(SUPPLIED MATERIAL):
==*==

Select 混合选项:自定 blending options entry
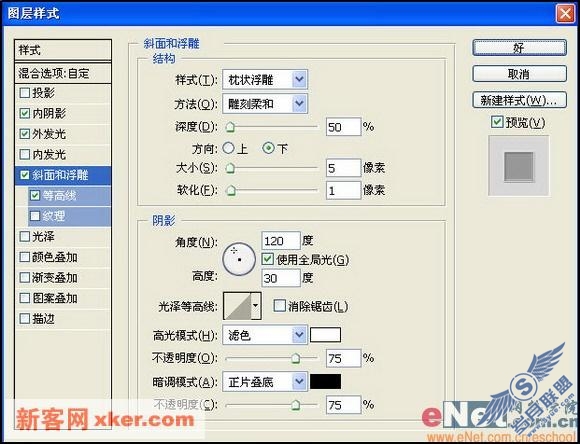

==*==

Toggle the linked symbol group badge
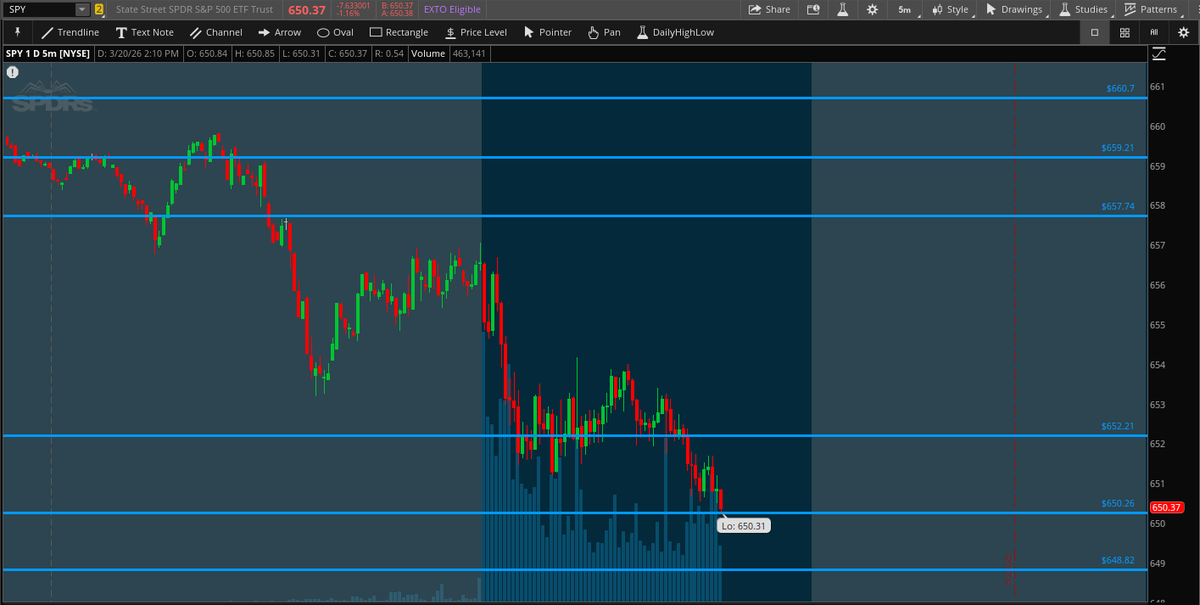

==*==

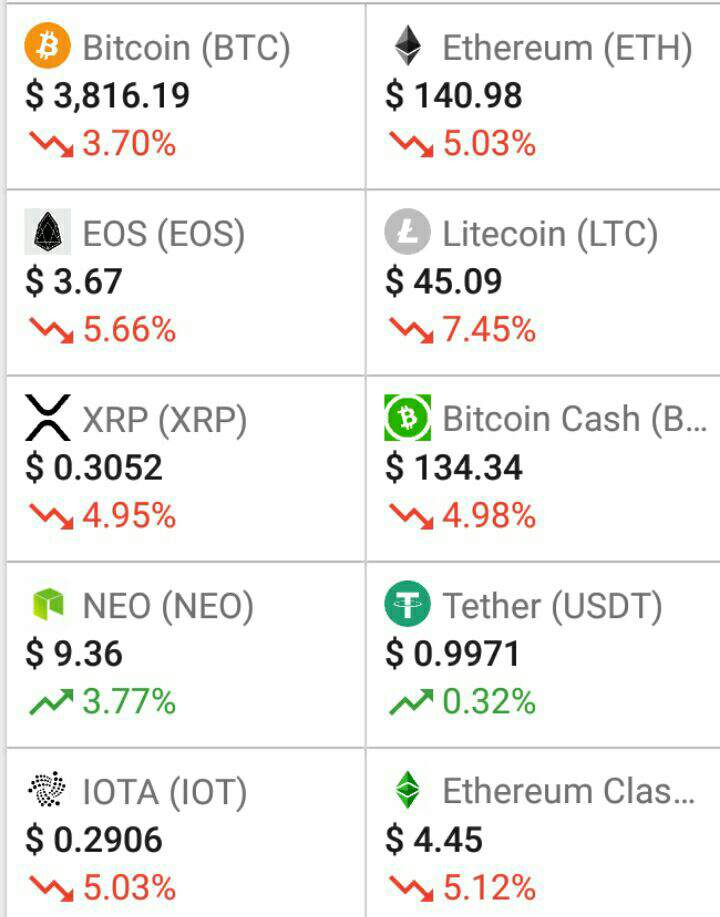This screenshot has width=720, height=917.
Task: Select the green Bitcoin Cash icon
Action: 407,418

==*==

(WHAT THIS TASK INVOLVES): Replace "green" with "orange" in the lines running from the one containing "This screenshot has width=720, height=917." down to the one containing "Action: 407,418", and write out only those lines with nothing else changed. Leave the pictures out of the answer.

(FINAL ANSWER):
This screenshot has width=720, height=917.
Task: Select the orange Bitcoin Cash icon
Action: 407,418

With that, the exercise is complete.